**Your task**
Copy every line of the data below word for word, leaving out the pictures.

━━━ Stored rows ━━━

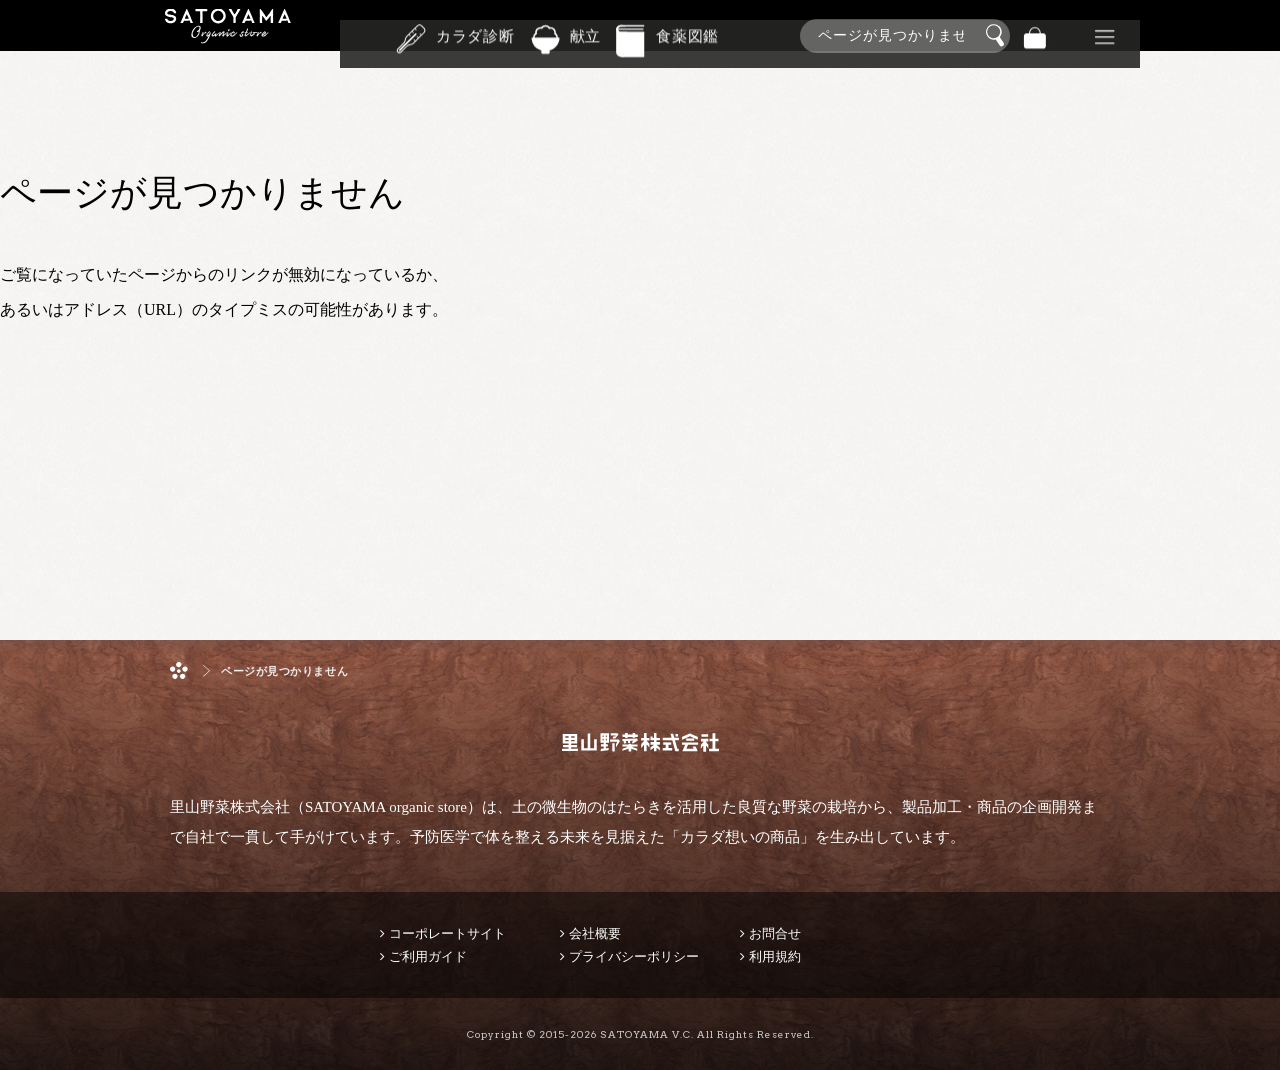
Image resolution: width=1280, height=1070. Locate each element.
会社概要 (595, 933)
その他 (1105, 35)
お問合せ (775, 933)
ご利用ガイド (428, 956)
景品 (1070, 35)
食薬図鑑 (687, 34)
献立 (586, 34)
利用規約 (775, 956)
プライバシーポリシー (634, 956)
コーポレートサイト (447, 933)
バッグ (1035, 35)
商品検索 (1260, 31)
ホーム (179, 670)
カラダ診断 (475, 34)
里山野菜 (228, 35)
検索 (998, 36)
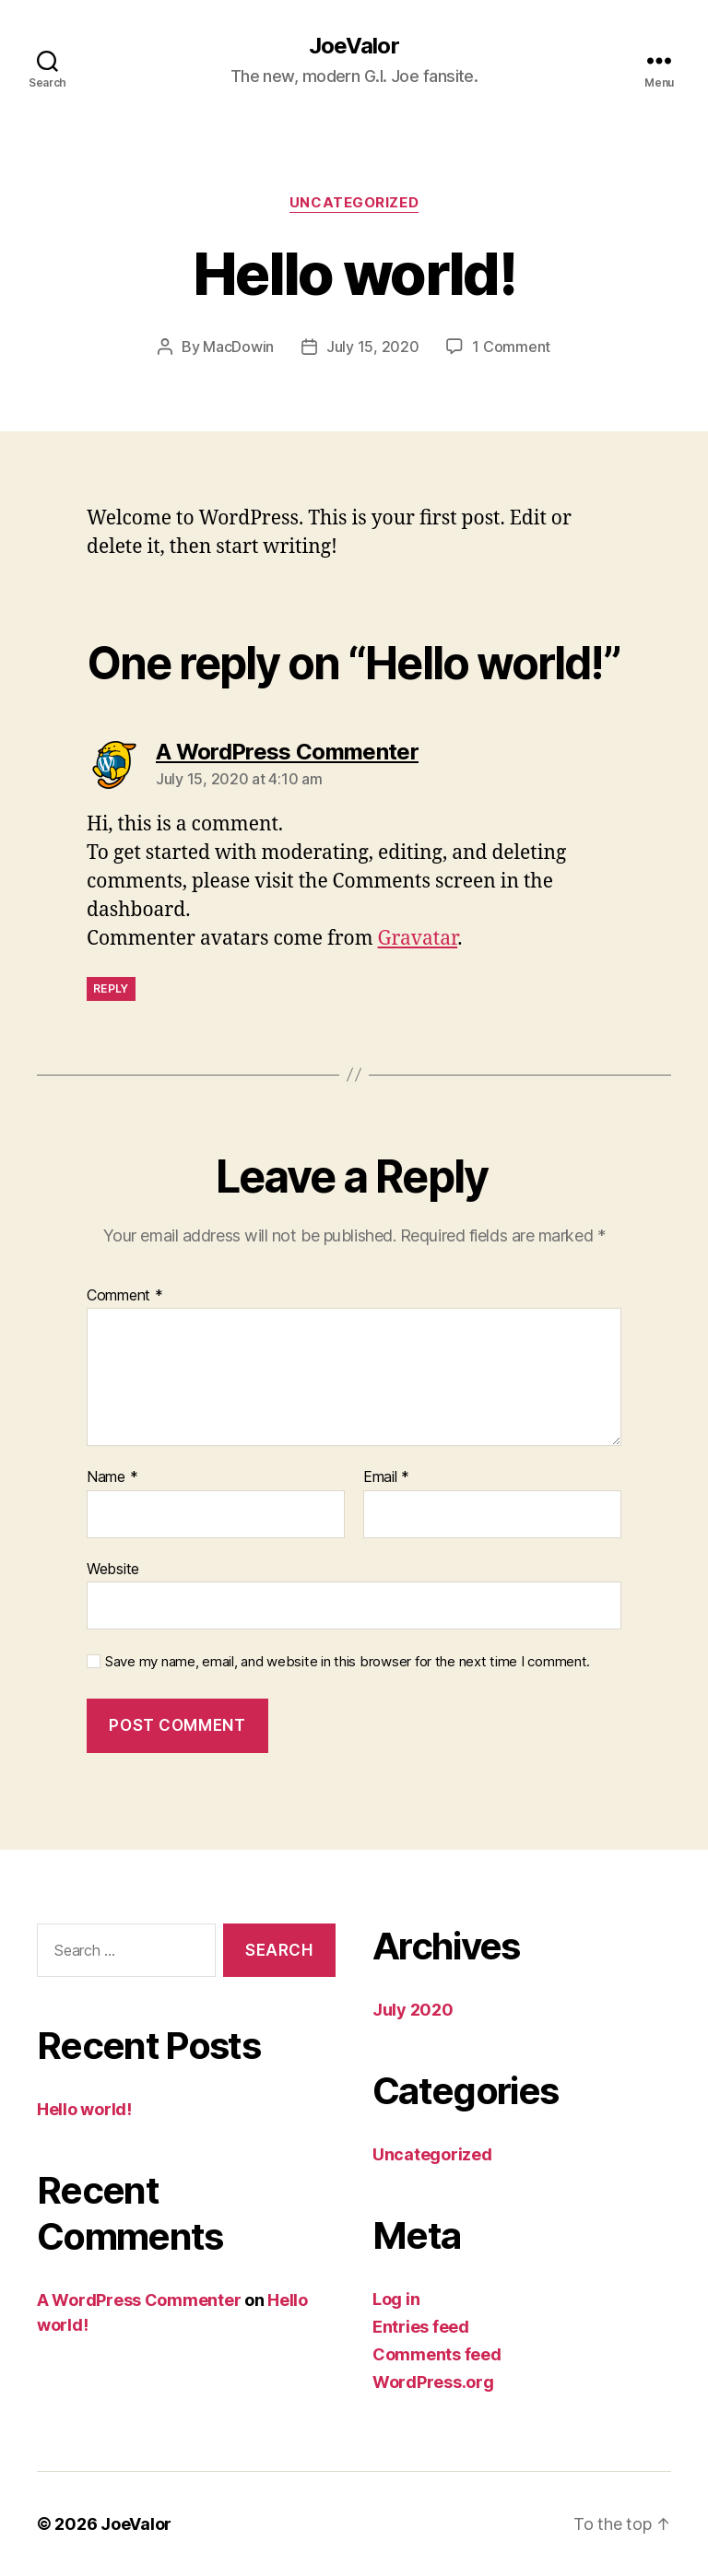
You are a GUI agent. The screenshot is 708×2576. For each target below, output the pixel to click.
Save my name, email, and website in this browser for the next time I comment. (347, 1661)
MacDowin (238, 346)
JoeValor (353, 46)
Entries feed (420, 2326)
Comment (125, 1296)
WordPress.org (433, 2382)
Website (113, 1568)
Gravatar (418, 938)
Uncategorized (354, 202)
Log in (395, 2299)
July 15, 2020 (372, 346)
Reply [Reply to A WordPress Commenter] (111, 988)
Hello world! (84, 2109)
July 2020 (413, 2009)
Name (112, 1477)
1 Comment (511, 346)
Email (386, 1477)
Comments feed (437, 2354)
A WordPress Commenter (139, 2300)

━━━

**Correct response**
Image resolution: width=1280, height=1070. Locate each element.
会社概要 (595, 933)
その他 (1105, 35)
お問合せ (775, 933)
ご利用ガイド (428, 956)
景品 (1070, 35)
食薬図鑑 (687, 34)
献立 (586, 34)
利用規約 (775, 956)
プライバシーポリシー (634, 956)
コーポレートサイト (447, 933)
バッグ (1035, 35)
商品検索 (1260, 31)
ホーム (179, 670)
カラダ診断 (475, 34)
里山野菜 (228, 35)
検索 (998, 36)
You are a GUI agent. The screenshot is 708×2576. For each target below, output the pixel to click.
Save my name, email, and website in this browser for the next time I comment. (347, 1661)
MacDowin (238, 346)
JoeValor (353, 46)
Entries feed (420, 2326)
Comment (125, 1296)
WordPress.org (433, 2382)
Website (113, 1568)
Gravatar (418, 938)
Uncategorized (354, 202)
Log in (395, 2299)
July 15, 2020 (372, 346)
Reply [Reply to A WordPress Commenter] (111, 988)
Hello world! (84, 2109)
July 2020 (413, 2009)
Name (112, 1477)
1 Comment (511, 346)
Email (386, 1477)
Comments feed (437, 2354)
A WordPress Commenter (139, 2300)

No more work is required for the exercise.